### [Data for processing]
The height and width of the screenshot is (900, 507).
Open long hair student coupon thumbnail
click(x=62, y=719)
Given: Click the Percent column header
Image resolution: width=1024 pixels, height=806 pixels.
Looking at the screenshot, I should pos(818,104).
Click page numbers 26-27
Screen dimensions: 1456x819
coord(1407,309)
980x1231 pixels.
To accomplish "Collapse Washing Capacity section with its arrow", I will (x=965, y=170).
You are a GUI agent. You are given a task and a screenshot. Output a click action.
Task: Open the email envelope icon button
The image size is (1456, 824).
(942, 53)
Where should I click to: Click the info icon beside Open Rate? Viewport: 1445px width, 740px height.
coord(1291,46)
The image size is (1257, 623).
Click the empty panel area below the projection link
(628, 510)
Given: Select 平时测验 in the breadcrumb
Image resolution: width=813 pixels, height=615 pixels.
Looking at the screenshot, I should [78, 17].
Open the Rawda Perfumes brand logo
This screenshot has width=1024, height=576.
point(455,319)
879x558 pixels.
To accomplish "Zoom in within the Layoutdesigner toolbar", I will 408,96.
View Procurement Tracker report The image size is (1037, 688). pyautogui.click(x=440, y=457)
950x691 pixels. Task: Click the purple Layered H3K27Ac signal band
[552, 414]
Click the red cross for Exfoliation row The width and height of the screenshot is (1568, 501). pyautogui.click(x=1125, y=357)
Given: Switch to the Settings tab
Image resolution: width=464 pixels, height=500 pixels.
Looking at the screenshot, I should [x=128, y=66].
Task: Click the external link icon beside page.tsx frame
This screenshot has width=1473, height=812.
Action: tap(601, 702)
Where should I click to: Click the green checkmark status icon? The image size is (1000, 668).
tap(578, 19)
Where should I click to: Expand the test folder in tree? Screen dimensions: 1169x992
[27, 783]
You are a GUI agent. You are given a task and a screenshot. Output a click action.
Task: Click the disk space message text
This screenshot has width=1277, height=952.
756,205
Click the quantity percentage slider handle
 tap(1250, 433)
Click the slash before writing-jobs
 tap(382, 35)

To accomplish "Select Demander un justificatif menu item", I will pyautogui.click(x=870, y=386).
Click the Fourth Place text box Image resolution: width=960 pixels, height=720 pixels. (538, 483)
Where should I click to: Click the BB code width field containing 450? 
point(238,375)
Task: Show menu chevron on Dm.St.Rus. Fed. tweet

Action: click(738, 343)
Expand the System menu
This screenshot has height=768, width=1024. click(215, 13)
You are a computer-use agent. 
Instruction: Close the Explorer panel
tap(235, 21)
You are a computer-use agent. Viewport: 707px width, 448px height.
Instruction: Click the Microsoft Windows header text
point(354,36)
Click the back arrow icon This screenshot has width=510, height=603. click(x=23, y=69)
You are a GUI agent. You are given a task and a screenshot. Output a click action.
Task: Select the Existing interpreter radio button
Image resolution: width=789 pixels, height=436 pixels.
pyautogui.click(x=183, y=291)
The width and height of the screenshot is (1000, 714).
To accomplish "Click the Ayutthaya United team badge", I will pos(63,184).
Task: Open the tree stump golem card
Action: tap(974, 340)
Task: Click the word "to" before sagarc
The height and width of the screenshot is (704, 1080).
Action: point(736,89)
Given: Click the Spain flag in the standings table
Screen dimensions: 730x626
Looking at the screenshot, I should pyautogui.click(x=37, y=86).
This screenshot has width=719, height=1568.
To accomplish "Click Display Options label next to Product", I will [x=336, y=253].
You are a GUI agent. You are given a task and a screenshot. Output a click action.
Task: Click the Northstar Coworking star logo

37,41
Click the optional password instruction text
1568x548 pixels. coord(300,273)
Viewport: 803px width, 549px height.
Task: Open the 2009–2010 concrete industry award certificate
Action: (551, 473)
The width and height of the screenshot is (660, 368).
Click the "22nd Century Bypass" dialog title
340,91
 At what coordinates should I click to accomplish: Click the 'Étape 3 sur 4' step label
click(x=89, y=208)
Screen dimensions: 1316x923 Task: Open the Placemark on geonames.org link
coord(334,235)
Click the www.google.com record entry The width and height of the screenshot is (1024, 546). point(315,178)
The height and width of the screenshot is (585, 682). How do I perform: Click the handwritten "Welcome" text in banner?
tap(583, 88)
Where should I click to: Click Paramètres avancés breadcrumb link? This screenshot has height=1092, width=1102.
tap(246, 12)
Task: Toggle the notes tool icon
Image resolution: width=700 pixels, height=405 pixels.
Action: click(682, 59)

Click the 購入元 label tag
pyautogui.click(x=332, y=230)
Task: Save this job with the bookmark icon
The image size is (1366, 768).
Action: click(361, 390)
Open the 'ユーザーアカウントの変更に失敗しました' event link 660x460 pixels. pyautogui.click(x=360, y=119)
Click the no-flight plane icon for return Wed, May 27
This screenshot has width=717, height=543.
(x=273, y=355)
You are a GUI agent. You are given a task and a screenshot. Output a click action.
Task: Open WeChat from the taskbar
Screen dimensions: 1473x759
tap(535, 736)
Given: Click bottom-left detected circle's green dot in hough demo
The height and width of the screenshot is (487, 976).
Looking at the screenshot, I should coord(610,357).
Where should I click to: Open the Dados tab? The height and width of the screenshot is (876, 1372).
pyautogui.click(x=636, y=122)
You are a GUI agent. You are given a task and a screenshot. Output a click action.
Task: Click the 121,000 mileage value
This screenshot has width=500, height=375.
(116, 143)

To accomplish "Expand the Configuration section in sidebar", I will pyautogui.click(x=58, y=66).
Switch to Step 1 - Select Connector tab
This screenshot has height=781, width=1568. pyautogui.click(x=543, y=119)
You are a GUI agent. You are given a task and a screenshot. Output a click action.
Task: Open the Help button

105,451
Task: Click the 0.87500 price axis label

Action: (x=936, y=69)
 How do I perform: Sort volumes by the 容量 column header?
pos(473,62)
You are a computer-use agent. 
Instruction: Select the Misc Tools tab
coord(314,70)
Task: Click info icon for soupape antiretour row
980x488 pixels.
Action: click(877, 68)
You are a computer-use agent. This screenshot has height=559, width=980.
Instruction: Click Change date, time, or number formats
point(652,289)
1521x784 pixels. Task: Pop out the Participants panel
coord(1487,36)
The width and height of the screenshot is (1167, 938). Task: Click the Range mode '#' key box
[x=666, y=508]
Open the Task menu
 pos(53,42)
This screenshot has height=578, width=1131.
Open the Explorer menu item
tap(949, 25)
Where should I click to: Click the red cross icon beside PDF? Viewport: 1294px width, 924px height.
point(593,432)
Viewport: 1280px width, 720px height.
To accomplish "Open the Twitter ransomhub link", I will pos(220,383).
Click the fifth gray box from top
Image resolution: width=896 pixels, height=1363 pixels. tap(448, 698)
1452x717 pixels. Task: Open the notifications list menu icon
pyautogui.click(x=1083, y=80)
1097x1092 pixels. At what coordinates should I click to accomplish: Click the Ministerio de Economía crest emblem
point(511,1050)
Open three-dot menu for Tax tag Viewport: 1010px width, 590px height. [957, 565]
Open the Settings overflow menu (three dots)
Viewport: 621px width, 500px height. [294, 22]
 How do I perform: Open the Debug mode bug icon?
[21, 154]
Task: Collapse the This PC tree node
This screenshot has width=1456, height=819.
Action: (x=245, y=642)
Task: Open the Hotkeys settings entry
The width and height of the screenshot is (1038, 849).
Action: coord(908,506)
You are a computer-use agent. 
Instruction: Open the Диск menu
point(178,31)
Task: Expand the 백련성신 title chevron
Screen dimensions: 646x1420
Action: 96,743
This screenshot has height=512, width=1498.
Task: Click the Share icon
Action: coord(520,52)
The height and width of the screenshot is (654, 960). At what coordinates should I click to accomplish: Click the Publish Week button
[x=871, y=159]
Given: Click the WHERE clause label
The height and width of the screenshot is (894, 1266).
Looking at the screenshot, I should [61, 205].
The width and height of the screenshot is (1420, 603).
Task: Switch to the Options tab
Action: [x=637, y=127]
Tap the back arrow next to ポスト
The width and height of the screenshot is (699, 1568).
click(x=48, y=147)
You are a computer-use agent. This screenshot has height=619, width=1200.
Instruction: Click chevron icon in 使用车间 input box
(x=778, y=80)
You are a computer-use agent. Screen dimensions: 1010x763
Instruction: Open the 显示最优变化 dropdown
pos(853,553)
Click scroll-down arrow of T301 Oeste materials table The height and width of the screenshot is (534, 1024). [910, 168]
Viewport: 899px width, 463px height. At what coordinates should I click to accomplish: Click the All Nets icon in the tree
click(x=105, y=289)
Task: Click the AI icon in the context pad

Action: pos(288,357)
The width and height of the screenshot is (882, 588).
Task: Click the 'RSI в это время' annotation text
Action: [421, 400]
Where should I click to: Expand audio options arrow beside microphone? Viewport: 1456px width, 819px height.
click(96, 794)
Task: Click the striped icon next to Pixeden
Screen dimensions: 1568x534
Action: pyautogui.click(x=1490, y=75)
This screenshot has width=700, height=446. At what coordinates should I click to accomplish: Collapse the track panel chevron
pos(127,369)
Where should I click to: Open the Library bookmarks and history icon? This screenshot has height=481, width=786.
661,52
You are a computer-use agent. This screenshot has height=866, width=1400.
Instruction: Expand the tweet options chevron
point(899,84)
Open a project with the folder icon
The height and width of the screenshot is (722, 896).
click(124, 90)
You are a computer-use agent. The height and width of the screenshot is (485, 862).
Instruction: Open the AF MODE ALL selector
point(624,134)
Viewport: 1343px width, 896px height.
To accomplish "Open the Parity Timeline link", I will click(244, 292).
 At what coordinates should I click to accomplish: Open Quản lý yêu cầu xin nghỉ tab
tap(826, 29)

### [Problem requirements]
Only the lines from the start of the material through the line containing "Given: Click the Percent column header" should be repeated, and they should be repeated exactly.

### [Output for this exercise]
The height and width of the screenshot is (900, 507).
Open long hair student coupon thumbnail
click(x=62, y=719)
Given: Click the Percent column header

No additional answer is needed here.